Gordon also provides the orchestrations for the other two songs; Peace, Come Away for voices and winds instruments and To Sleep! To Sleep! for choir and orchestra. The first song has a draft dated 1895 while the second is probably 1896 or 97. Both are settings of Tennyson with the particular interest in the latter being that it represents Vaughan Williams’ first work with orchestra. Both were written during studies with Stanford and there is a certain conscientiousness in the settings that smacks more of intellectual exercise rather than flood of inspiration. The voicing of the horns and wind in To Sleep! To Sleep! have an attractive Brahmsian richness that you can imagine Stanford would have approved of. Indeed there is more Brahms than Vaughan Williams in this setting!

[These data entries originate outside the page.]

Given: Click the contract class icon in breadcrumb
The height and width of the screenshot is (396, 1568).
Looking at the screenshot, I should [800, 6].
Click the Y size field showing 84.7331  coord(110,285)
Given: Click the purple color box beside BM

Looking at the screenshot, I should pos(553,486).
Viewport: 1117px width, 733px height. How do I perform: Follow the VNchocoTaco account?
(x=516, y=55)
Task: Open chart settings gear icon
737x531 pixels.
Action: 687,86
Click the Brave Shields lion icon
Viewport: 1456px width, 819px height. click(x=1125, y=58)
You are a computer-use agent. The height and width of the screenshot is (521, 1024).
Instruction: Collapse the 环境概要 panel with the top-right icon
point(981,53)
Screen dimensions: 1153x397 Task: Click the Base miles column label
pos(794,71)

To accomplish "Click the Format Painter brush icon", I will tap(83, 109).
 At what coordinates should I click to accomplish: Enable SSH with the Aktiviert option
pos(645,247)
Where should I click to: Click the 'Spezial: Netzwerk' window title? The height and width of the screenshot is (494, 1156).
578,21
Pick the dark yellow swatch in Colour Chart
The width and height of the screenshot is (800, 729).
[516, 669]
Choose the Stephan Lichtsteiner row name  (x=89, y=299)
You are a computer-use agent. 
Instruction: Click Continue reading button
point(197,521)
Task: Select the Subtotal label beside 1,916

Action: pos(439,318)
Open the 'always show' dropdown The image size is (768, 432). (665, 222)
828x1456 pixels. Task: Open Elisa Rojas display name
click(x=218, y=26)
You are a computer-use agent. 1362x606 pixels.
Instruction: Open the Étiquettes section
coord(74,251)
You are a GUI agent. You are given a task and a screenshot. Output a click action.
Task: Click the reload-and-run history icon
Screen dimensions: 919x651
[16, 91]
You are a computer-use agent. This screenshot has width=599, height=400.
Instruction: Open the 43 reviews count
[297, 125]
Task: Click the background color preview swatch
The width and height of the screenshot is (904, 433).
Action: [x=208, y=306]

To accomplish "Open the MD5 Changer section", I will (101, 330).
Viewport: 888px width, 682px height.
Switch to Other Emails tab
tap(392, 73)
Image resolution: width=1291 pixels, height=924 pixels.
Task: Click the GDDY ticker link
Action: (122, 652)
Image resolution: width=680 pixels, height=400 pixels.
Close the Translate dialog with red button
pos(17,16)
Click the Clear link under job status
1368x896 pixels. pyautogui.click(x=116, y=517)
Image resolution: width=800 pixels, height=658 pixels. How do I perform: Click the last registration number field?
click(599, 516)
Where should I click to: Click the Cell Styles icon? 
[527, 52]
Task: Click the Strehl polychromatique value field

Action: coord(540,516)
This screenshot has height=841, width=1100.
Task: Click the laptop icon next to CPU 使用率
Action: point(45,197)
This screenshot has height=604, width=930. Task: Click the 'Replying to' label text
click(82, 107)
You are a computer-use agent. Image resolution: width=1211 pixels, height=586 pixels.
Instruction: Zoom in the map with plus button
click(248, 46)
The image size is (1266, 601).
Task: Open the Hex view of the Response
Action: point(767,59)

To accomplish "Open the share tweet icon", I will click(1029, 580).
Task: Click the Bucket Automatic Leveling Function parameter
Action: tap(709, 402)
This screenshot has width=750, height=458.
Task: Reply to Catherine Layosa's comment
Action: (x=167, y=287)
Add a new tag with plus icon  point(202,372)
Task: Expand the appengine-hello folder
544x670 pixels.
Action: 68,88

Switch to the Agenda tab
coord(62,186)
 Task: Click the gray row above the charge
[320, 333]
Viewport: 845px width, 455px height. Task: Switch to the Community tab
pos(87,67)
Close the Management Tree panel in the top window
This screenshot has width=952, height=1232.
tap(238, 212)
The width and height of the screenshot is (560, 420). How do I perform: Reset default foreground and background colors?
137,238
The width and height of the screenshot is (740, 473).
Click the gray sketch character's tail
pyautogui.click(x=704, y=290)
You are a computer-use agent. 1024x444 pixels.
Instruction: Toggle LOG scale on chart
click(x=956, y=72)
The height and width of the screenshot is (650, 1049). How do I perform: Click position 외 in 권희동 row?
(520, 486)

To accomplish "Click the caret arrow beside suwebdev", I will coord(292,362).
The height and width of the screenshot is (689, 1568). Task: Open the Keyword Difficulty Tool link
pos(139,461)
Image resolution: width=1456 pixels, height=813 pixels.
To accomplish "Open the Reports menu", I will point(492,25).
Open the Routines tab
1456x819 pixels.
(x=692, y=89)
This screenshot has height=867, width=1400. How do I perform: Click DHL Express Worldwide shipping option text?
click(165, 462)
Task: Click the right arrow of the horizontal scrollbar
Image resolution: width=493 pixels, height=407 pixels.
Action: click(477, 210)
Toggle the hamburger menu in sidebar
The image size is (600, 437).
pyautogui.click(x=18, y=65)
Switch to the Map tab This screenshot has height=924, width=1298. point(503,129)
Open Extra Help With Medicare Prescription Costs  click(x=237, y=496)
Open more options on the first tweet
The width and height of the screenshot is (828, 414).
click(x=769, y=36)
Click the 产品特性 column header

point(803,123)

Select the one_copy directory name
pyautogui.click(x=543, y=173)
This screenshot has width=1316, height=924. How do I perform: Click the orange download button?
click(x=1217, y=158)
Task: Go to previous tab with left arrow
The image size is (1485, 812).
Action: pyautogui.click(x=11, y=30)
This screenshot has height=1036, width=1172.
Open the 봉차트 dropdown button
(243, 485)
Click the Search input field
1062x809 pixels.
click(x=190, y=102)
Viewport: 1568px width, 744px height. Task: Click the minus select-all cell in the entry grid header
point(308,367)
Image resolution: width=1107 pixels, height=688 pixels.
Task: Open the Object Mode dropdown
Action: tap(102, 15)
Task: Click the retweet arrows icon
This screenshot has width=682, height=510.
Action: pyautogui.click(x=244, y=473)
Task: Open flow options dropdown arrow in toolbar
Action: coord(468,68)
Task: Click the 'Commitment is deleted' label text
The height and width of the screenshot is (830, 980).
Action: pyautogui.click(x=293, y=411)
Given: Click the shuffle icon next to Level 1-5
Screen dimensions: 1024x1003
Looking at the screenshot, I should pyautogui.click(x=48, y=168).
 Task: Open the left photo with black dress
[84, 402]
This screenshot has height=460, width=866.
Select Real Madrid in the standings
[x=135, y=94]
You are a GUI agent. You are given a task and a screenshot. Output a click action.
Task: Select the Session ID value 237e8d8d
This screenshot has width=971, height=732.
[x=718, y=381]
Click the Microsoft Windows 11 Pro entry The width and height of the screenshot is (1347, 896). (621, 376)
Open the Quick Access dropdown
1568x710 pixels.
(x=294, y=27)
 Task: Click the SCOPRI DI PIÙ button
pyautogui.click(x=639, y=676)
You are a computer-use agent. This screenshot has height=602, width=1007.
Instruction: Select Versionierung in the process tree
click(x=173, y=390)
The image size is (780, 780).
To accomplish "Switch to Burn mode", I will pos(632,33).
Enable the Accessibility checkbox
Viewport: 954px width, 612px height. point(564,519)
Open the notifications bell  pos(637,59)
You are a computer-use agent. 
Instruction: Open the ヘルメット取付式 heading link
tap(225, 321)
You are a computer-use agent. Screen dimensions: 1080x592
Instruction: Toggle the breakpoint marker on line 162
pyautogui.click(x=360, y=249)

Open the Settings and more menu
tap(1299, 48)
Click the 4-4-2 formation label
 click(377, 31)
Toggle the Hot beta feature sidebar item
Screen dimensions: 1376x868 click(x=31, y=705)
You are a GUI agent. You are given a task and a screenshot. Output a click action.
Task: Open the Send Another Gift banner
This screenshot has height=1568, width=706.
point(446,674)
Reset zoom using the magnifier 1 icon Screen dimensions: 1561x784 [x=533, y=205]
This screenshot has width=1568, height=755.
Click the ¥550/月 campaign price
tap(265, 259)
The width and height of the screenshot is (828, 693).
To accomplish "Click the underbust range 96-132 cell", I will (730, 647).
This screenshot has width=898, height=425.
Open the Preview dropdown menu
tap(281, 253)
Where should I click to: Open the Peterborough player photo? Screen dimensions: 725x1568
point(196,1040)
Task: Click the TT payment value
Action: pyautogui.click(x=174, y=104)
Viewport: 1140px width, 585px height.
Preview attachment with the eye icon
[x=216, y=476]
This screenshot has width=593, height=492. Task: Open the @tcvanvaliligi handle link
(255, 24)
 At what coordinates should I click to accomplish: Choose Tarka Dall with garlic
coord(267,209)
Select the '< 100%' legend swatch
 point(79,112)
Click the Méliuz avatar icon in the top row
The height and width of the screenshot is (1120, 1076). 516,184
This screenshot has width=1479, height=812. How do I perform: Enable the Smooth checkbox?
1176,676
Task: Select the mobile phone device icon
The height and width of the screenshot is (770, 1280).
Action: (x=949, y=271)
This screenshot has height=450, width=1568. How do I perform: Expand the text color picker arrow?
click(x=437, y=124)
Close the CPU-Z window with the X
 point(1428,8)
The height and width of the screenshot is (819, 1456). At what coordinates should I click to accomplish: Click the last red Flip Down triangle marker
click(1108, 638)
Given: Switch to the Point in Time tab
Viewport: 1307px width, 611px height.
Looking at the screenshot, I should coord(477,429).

The disc concludes with a recording that was initially a project brought about by the covid lockdowns. Conductor/arranger Timothy Burke prepared a vocal version of the Fantasia on a theme by Thomas Tallis for the chorus of the Royal Northern Sinfonia. The resulting film called “The World How Wide” can be viewed on YouTube. As Burke explains in the liner note this was a digital-only project with some 650 individually recorded ‘takes’ by 135 singers being edited down into a coherent whole. When Burke was approached by William Vann about preparing a live performing edition he has created a different version again combining the forty or so voices of Clare College Choir with a string octet drawn from the Britten Sinfonia. To be clear the singing and playing is predictably fine although occasionally the highest soprano lines do suffer passing strain. It will be down to individual taste whether this arrangement is of lasting value. My personal sense is that the original covid project was interesting to hear and of clear worth to those involved. This new part-voice, part-string version adds little or nothing to one’s understanding and appreciation of the original work and falls between stools as a rather odd performing hybrid. Burke references the arrangement Samuel Barber did of his own Adagio for Strings to create the Agnus Dei. I think the comparison is flawed – there the Adagio was a distinct and separate work written in a different (and non religious) idiom. Here Burke takes Vaughan Williams’ instrumental treatment of a – brief – choral work and retro engineers it. The main problem is that the string lines and textures that Vaughan William created are so idiomatically for strings that returning them to a vocal form sounds – quite literally – forced. Effects that stun in the instrumental version sound contrived when sung. Quite why the string octet is deployed I am not sure unless it is to provide timbral contrast, pitch security and additional textures. Again I cannot fault the actual performance here but neither can I say it transported me in the way the original work never fails to do.

Overall another interesting disc beautifully performed and presented by Albion Records. All of the repertoire is of rather specialist interest – nothing here stands out as a lost masterpiece but instead the Masque and songs especially increase our knowledge and appreciation of the long road to mastery Vaughan Williams trod.